設立趣意書
特定非営利活動法人地球環境と大気汚染を考える全国市民会議
設 立 趣 旨 書
私たちにとってかけがいのない地球が、いま、人間の社会的な活動によって急速に破壊されつつあります。
大量の化石燃料の燃焼により大気中の濃度が急速に増加している二酸化炭素や、メタンやフロンガスなどの温室効果ガスの増加が、熱帯林などの森林の減少とあいまって、地球温暖化を引き起こしつつあり、このままでは二一世紀の終わりには地球上の平均気温が2~3℃も上昇すると警告されています。地球上の生命を有害な紫外線から守っているオゾン層も、フロンガスにより破壊され、南極や北極だけでなく、成層圏オゾンの減少が世界の多くの地域で観測されています。
自動車や工場から排出される硫黄酸化物、窒素酸化物や粒子状物質などの汚染物質も、地域の大気汚染となって人々の健康を犯しています。こうした汚染物質が、酸性雨となって国境を越えて広がり、森林を枯らし、生物種を絶滅の危機にさらしています。
大気問題だけでなく、ダイオキシン、内分泌撹乱物質(所謂、環境ホルモン)による汚染が広がり、生態系に重大な影響をあたえようとしています。
このような地域と地球規模の環境破壊は、最近数十年の間に起こったことです。その原因の多くは、日本を含む「北」の国々の産業活動に由来するものです。とりわけ日本など「北」の国々の大量生産、大量消費、大量廃棄の社会経済システムが、世界の環境に重大な脅威となっています。
今、地球の発するSOSは、化石燃料に依存した人類の文明のあり方を根底から問いただしています。とりわけ、経済効率一辺倒の社会経済システムを見直すことが必要です。破滅を回避するために、今すぐ、必要な対策を実行に移す必要があります。こうした対策は各国政府や産業界が、これまでこうした環境破壊をしてきた責任からも、率先して行うべきです。しかし一方で、便利さや物質的快適さのみを求めてきた、私たちの生活様式を見直すことも求められており、私たち一人一人の積極的な行動が必要です。情報に精通した活動的な市民の存在なくして、環境問題の解決がないことは、日本の公害経験が示しています。
このままいけば、人類は二一世紀に破滅的な危機を迎えます。今のうちなら、努力すればまだ破滅的な危機を避けられます。私たちは、そのことに確信をもって、世界中の人々と手をつなぎ、地球規模で考え、地域で活動します。このことは、二一世紀以降に生きる将来の世代のため、現在を生きる私たちの責務であると考えます。

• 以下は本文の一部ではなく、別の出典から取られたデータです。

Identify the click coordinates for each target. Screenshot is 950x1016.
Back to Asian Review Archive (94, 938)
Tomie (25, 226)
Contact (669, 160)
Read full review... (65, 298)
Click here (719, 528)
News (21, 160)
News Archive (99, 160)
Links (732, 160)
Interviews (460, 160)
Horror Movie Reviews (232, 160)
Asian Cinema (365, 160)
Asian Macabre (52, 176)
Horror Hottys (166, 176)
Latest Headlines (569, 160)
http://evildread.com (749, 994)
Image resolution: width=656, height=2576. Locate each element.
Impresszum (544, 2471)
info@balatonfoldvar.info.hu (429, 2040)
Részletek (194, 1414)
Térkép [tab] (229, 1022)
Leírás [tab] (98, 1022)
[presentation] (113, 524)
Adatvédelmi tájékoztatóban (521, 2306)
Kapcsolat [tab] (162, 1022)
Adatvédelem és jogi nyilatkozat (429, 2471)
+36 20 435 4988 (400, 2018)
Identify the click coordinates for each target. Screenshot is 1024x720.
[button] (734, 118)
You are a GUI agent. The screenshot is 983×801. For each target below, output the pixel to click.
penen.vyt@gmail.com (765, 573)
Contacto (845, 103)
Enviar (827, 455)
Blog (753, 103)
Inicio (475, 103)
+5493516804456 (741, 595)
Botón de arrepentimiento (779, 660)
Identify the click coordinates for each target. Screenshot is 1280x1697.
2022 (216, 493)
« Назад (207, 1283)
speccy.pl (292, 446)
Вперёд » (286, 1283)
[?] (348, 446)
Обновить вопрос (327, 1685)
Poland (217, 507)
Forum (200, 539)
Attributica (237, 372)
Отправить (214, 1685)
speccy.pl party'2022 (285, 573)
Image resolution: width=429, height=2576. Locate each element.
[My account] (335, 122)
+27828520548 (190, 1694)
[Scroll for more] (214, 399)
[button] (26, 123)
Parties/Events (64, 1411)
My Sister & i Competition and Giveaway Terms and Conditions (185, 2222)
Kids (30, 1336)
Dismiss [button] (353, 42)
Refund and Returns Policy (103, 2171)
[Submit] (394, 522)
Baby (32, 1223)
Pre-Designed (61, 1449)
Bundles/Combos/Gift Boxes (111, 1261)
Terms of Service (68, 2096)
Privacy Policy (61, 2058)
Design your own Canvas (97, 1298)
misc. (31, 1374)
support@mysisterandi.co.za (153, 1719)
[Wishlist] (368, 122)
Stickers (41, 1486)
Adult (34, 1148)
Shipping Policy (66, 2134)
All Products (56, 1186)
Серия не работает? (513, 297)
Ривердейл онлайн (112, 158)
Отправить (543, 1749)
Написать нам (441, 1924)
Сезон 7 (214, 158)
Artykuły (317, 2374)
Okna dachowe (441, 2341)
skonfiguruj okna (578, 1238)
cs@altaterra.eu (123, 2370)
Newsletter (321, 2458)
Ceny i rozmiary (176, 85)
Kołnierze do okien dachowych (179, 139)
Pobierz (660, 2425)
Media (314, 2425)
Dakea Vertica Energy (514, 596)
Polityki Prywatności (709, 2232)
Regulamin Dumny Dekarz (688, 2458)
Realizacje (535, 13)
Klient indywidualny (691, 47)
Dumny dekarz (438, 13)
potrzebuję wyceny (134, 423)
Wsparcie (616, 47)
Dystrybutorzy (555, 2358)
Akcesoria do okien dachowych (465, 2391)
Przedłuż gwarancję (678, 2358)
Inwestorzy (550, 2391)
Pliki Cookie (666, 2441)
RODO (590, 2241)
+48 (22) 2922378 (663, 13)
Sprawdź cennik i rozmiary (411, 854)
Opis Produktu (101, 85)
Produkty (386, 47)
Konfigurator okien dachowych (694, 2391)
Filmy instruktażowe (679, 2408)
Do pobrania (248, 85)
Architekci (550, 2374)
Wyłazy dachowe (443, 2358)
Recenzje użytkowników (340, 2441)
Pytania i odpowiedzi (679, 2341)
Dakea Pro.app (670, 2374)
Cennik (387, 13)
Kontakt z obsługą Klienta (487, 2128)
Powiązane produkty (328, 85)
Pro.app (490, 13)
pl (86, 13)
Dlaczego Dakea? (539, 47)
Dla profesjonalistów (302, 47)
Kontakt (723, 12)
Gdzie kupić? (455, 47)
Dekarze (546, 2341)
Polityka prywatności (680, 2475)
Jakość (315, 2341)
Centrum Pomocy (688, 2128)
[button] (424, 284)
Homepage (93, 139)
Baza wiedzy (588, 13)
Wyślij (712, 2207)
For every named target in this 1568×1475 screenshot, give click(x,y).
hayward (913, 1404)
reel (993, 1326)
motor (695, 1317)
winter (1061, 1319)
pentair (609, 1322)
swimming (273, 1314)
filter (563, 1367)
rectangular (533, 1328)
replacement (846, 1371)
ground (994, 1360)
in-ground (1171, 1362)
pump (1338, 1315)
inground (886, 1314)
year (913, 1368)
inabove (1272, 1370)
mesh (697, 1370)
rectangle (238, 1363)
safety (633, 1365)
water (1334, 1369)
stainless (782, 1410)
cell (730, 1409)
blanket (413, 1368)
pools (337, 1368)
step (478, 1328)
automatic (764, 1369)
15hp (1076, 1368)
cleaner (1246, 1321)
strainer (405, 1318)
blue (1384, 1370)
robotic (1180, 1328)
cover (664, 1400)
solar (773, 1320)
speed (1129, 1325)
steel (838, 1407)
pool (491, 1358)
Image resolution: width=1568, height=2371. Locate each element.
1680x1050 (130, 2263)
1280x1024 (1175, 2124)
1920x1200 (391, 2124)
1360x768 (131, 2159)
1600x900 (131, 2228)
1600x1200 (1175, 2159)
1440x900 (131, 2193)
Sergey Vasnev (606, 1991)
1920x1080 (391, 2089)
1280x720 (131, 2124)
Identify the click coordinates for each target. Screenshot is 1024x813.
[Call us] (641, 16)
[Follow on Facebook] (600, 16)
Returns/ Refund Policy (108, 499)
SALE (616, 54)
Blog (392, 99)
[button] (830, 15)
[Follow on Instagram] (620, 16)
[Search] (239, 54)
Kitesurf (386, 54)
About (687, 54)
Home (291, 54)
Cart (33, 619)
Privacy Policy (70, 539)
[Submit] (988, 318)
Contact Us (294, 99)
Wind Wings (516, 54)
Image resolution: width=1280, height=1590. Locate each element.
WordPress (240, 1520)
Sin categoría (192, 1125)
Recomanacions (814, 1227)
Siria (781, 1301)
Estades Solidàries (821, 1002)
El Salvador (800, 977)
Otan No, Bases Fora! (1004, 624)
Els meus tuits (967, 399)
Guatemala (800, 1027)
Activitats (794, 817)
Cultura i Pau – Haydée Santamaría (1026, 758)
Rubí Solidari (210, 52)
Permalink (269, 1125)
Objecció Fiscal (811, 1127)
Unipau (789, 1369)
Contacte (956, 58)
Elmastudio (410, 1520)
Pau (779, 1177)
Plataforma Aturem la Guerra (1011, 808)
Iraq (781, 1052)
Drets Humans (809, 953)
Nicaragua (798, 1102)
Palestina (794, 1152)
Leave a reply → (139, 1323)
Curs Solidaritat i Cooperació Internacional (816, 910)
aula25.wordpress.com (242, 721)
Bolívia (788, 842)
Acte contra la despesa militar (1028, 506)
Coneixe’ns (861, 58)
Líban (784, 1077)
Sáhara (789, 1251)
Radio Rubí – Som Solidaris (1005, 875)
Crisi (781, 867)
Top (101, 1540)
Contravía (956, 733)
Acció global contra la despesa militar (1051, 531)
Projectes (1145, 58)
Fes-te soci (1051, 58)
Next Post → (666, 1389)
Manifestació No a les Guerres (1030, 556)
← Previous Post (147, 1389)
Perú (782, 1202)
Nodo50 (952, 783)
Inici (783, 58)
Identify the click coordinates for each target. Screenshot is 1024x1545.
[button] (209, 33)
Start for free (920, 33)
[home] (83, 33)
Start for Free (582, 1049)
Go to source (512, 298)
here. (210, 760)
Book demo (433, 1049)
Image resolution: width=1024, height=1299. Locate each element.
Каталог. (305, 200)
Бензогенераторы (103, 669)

地球環境と大気汚染を考える全国市民会議(CASA)は、1988年10月に結成され、地域の大気汚染、国境を越えた大気汚染である酸性雨、地球規模の大気問題である地球温暖化やオゾン層の破壊などの問題に取組むとともに、西淀川公害裁判など大気汚染公害被害者の支援などの活動を行ってきました。また、1992年の地球サミットや、気候変動枠組条約の交渉会議などに参加し、国際的な交流活動を行ってきました。さらに、日本におけるCO2排出削減の提言など、多くの提言を発表してきました。
今回、特定非営利活動促進法が制定されたことに伴い、非営利活動法人としての法人格を取得することにより、これまでのCASAの活動を承継し、CASAに対する社会的評価の向上、財政活動などの活動をより拡充するために、ここに、特定非営利活動法人地球環境と大気汚染を考える全国市民会議を設立します。